Title :
A Two-layer Text Clustering Approach for Retrospective News Event Detection
Author :
Dai, Xiangying ; He, Yancheng ; Sun, Yunlian
Author_Institution :
Shenzhen Grad. Sch., Harbin Inst. of Technol., Shenzhen, China
Abstract :
For retrospective news event detection (RED), the widely used agglomerative hierarchical clustering (AHC) has a shortcoming that news stories belong to different news events are probably clustered together if they share enough common words. The reason is that AHC takes single news story as initial event at the beginning of the iteration. However, the single news story owns few event-specific features. To effectively solve this problem, we propose a two-layer text clustering approach, and apply it to RED. In the two-layer text clustering method, we first employ a recently developed algorithm named affinity propagation clustering (AP) as the first layer. Then a second feature selection on the generated clusters of AP was conducted. Finally, we adopt the usual agglomerative hierarchical clustering to generate the ultimate news events. A series of experiments were performed on two datasets to test the performance of our proposed method. And we selected the traditional AHC and the classic K-Means as comparative methods.

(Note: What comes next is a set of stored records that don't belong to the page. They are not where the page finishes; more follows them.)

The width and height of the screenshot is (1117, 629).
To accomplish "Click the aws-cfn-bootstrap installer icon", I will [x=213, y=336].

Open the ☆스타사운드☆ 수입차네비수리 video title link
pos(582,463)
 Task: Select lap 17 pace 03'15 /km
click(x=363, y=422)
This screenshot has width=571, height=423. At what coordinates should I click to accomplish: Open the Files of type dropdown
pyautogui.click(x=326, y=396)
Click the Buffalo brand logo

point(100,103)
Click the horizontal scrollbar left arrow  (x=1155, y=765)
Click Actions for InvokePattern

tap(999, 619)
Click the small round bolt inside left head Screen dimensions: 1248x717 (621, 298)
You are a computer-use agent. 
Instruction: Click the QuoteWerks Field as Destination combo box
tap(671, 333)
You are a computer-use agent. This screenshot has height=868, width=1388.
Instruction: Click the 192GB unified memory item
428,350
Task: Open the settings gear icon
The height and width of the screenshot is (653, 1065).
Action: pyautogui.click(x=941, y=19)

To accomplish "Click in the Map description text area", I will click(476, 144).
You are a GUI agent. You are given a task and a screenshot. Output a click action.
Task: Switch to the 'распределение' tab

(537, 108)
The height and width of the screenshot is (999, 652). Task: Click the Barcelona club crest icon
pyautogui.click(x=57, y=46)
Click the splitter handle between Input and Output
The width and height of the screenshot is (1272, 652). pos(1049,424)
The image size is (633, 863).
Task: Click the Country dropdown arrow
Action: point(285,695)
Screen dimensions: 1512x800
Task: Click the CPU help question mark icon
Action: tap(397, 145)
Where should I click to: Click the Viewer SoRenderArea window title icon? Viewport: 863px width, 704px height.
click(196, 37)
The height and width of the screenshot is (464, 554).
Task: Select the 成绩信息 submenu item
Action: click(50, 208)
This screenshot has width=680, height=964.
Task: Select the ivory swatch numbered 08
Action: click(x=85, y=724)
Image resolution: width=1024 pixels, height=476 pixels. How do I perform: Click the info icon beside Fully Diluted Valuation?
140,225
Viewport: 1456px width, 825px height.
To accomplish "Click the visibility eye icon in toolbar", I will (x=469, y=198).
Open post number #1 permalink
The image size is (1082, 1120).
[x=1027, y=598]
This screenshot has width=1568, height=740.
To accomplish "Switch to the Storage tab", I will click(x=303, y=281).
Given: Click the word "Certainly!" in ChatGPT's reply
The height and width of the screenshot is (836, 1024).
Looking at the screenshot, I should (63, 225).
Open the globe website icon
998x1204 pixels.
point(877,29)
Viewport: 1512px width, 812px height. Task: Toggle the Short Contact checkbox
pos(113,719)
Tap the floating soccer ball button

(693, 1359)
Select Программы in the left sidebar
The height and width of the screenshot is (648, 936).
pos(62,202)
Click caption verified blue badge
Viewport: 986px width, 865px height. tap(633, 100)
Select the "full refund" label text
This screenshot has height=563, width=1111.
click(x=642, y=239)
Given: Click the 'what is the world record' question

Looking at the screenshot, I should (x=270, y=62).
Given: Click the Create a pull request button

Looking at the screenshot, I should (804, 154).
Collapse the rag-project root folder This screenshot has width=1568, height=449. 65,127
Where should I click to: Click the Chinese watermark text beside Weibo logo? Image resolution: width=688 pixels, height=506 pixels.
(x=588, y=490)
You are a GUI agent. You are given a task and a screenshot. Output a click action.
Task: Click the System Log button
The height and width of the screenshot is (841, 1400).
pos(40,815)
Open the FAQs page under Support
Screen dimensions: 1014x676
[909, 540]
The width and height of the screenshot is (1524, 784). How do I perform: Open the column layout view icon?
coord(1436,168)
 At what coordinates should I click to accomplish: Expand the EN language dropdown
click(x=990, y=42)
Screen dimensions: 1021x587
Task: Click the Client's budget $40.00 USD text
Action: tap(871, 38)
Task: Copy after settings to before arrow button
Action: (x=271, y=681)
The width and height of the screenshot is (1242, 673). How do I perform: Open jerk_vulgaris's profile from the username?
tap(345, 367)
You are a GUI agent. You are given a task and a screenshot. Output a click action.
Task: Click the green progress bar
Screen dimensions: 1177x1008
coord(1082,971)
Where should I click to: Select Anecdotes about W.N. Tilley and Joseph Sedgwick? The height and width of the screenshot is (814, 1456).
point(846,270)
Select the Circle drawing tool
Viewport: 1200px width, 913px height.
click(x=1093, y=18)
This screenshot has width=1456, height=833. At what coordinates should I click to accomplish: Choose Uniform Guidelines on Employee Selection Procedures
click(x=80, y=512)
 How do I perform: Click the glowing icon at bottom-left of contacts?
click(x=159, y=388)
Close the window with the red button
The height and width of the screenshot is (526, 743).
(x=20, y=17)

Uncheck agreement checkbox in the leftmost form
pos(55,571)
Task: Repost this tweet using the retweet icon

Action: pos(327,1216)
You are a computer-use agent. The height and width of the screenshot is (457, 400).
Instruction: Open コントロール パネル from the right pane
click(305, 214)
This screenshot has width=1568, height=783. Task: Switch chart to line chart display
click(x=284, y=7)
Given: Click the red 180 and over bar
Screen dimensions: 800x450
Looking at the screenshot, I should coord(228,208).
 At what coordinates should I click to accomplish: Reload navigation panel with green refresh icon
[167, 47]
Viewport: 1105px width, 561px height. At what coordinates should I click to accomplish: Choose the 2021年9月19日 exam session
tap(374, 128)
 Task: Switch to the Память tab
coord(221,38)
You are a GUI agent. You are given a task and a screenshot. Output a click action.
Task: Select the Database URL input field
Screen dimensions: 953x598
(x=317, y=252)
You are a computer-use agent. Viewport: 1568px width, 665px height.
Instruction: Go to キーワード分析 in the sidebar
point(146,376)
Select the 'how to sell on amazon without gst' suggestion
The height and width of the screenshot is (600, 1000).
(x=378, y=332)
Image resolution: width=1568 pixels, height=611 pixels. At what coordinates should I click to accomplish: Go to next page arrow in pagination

The experimental results on the two datasets show that our approach outperforms AHC and K-Means.
Keywords :
pattern clustering; text analysis; affinity propagation clustering; agglomerative hierarchical clustering; k-means; retrospective news event detection; two layer text clustering approach; Availability; Clustering algorithms; Clustering methods; Computational modeling; Event detection; Measurement; Text categorization; Affinity Propagation Clustering; Agglomerative Hierarchical Clustering; Retrospective News Event Detection; Vector Space Model;
Conference_Titel :
Artificial Intelligence and Computational Intelligence (AICI), 2010 International Conference on
Conference_Location :
Sanya
Print_ISBN :
978-1-4244-8432-4
DOI :
10.1109/AICI.2010.83